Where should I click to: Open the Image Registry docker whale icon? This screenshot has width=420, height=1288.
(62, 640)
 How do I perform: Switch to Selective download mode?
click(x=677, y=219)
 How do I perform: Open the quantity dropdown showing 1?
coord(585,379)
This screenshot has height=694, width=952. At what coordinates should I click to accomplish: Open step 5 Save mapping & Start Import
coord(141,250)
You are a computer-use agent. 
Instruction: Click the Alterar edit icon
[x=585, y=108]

* * *

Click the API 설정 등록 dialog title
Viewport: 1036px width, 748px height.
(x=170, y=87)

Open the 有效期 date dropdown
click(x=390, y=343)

**Exercise objective**: Word for word, restate the lines of the data above that fall between the line holding "How do I perform: Switch" and the line holding "You are a computer-use agent.", inclusive, and no other lines.

**Answer area**:
 How do I perform: Switch to Selective download mode?
click(x=677, y=219)
 How do I perform: Open the quantity dropdown showing 1?
coord(585,379)
This screenshot has height=694, width=952. At what coordinates should I click to accomplish: Open step 5 Save mapping & Start Import
coord(141,250)
You are a computer-use agent. 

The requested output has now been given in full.